Who's Better, Who's Best
Although it might look like the three leaders in enzyme research are all about laboratories, professors and robots, that's just the tip of the iceberg. Intellectual property disputes between Novozymes and Genencor were settled in August. Dyadic distributed enzymes for Novozymes when its primary business was making stonewashed jeans. Dyadic recently hired Novozymes Chief Science Officer Glenn Nedwin to head its own enterprises. All three of these leaders in the field are locked in competing cellulosic ethanol projects. Along with the research efforts, competition has led the companies into a fierce and often shrouded world of international business, patent infringement skirmishes and trade secret fortification.

Emalfarb says he's convinced that the others can't compete with Dyadic's platform. "The mixture of enzymes [needed to break down sugars in biomass] are produced all at once in C1," he says. "That's why we think fungi are the only thing that will get the job done in the end—because they produce a whole bunch of enzymes at once. C1 is the world's best enzyme as far as discovery, as well as production."

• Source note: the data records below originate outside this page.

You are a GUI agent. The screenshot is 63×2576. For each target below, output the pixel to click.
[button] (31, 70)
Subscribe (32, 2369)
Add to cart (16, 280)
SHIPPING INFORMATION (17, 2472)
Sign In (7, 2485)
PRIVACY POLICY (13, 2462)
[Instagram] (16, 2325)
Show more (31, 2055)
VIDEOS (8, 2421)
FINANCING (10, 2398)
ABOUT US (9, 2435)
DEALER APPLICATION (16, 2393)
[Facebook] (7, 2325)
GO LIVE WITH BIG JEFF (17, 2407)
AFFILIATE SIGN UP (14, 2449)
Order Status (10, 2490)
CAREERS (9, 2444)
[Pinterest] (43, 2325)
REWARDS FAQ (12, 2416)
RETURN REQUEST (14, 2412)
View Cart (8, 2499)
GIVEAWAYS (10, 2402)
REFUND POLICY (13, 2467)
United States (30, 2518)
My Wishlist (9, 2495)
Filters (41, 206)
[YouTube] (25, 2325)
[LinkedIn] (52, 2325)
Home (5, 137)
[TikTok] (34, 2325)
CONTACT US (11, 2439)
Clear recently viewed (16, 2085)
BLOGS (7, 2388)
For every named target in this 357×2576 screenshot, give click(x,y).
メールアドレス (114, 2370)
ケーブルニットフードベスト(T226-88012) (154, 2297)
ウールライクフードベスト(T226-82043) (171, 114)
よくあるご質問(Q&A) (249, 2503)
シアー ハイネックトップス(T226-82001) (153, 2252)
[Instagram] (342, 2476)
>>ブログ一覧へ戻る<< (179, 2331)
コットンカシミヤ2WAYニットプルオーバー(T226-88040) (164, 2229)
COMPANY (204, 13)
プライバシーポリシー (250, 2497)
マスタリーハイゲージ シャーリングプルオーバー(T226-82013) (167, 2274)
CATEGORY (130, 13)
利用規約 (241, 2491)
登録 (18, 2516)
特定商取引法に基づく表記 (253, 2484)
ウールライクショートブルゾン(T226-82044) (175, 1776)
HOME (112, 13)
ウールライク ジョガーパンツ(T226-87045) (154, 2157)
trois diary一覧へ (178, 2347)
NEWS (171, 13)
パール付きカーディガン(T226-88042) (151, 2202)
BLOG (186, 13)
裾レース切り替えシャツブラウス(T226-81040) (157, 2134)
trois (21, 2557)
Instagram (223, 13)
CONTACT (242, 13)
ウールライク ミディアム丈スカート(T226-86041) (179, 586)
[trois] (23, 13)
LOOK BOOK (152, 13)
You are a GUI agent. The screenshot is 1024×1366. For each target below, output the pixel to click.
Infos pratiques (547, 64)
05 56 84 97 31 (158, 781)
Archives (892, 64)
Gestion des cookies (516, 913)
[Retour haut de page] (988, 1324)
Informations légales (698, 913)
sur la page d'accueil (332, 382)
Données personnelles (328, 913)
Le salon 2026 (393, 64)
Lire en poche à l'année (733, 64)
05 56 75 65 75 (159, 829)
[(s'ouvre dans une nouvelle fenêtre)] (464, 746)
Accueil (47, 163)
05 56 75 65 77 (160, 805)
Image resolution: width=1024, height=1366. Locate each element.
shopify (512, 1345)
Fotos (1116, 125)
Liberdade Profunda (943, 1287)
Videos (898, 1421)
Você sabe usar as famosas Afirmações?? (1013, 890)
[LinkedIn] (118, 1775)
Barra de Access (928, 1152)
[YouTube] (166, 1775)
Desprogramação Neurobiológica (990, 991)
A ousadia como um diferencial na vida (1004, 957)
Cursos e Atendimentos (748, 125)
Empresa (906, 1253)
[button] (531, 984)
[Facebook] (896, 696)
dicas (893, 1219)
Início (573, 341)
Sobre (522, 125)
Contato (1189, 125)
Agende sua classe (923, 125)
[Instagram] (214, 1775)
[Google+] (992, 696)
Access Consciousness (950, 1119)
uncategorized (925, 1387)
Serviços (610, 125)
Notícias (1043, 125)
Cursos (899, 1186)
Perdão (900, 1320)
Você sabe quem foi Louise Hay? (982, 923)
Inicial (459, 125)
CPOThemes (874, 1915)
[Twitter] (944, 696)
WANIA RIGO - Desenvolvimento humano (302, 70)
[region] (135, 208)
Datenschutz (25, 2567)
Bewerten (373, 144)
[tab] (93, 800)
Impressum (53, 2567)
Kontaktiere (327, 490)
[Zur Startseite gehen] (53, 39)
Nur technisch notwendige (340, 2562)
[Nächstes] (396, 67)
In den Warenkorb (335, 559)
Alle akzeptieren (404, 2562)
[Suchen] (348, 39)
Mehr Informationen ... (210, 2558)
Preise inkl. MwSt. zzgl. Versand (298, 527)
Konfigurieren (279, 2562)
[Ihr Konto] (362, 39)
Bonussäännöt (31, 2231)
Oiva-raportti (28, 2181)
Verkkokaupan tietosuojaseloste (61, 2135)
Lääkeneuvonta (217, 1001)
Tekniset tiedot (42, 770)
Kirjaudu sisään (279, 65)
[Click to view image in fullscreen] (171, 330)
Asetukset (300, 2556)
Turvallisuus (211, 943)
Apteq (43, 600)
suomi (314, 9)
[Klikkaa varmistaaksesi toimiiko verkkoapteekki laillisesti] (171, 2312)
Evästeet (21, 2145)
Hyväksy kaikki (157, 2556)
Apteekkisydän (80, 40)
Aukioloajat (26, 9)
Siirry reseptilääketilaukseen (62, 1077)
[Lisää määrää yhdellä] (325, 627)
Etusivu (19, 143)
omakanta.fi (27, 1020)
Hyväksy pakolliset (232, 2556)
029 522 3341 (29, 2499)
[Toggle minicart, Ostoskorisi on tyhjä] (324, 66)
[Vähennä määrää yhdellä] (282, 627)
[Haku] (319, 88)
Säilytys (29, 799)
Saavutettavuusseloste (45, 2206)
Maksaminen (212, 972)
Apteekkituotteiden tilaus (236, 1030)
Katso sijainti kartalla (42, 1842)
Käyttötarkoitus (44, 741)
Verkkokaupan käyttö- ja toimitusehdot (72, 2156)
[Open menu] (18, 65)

Dyadic received a U.S. patent for its technology for robotic screening in filamentous fungi using the company's proprietary C1 Host Technology platform. The company believes the patent it was granted in November validates Dyadic's technology where gene discovery, improvement and expression, and product manufacturing can all be performed in the same host organism. Emalfarb says this patent effectively puts Dyadic in a power position among the enzyme companies vying for the cellulosic ethanol lead. Time—and technology—will tell.